One of the complaints among many young Democrats was about the lack of young black surrogates in the states talking to young black voters in particular about why it’s important to vote in this election. The DNC deployed a bus tour with electeds, operatives, and celebrities hitting HBCUs and other communities; Democrats launched I Will Vote; and the Clinton campaign infamously announced a Jay Z concert this week in Cleveland to engage young black voters and remind them of the election.

“I think voter turnout will pick up in the coming days as we get closer to Election Day,” said Jaime Harrison, chair of the South Carolina Democratic Party. “We are seeing good numbers in parts of the South mimicking 2012 numbers. The Clinton campaign has a superior ground operation. I have seen it firsthand in North Carolina.”
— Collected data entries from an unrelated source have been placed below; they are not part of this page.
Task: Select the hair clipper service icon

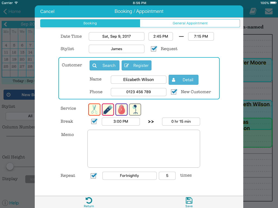Action: coord(108,110)

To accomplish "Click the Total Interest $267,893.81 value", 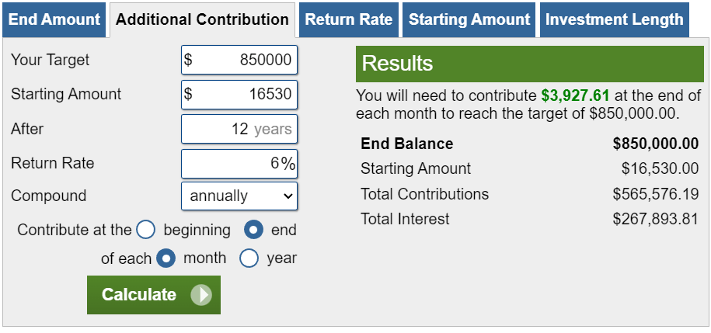I will [655, 220].
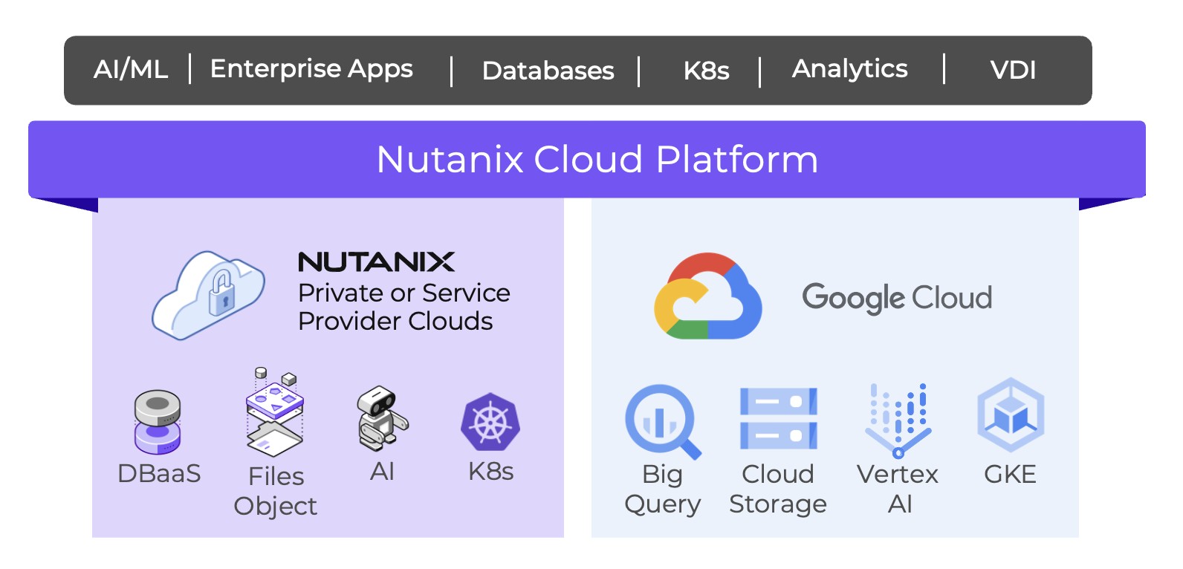This screenshot has height=569, width=1183.
Task: Click the DBaaS database icon
Action: [158, 422]
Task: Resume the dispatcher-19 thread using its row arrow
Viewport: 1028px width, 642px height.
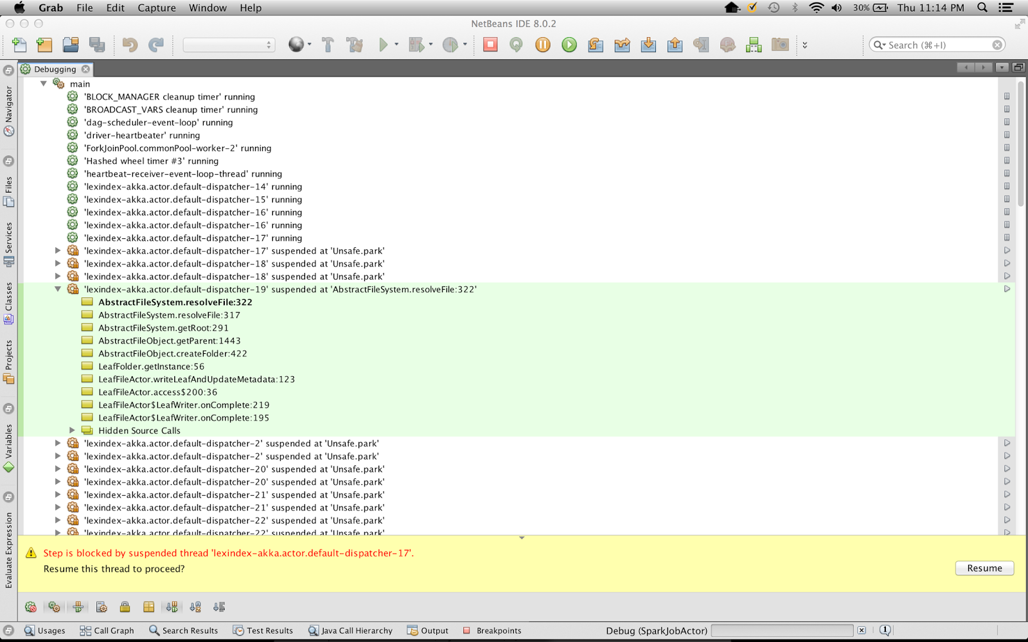Action: point(1007,289)
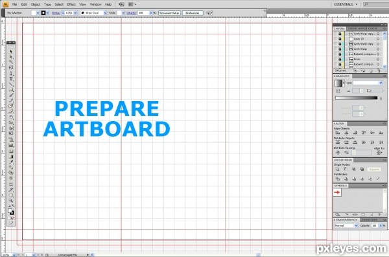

Democrats continuing to engage the “Obama coalition,” especially the key bloc of low-propensity black voters that made up his support in 2008 and 2012, has been the central focus of the robust, if informal, campaign of Cornell Belcher. The Washington-based Democratic delivered an ominous, numbers-based breakdown of his analysis about what it takes for Democrats to win elections at the DNC.

“These Obama voters — you can’t treat them like they’re base Democratic voters because they’re not base Democratic voters,” he said in a recent interview with BuzzFeed News. “They came into the process inspired and excited by Barack Obama. Yes, they’re more in line with Democrats on almost every issue. But before Obama, they had decided that voting was not the primary vehicle for them bringing about change to their communities. It was a whole array of things from volunteering, onward. But Obama made them think about voting and connecting change to politics. And when he steps off the stage, that cynicism returns. Well, we’ve got to speak to that. If we don’t speak to that, we lose them — we lose them, we lose the future.”

Rick Wade, an adviser to the Clinton campaign who served as a principal to try to drive and turn out the black vote for Obama’s campaigns, said the idea of Clinton turning out Obama’s coalition is unrealistic. Sure, Wade said, if the Clinton campaign could build that kind of coalition, it would be a winning formula. “But I’ve never had any expectation that her numbers would meet or exceed” the president’s.

“It will be [her] ground game that will deliver,” said Wade, adding that he’s seen a lot of pro-Clinton enthusiasm and excitement in Florida that he believes will carry to Clinton to victory. However, he warned against using Obama’s turnout number as a “barometer” for Clinton — even as black voters understand what’s on the line and as many cast an anti-Trump vote.

“I still think that we’ll still have very strong numbers,” Wade said. But “it should be remembered” that the inspiration of Obama’s candidacy was “different, and that there the idea of an African-American president and what that presented was really a different kind of inspiration to vote.”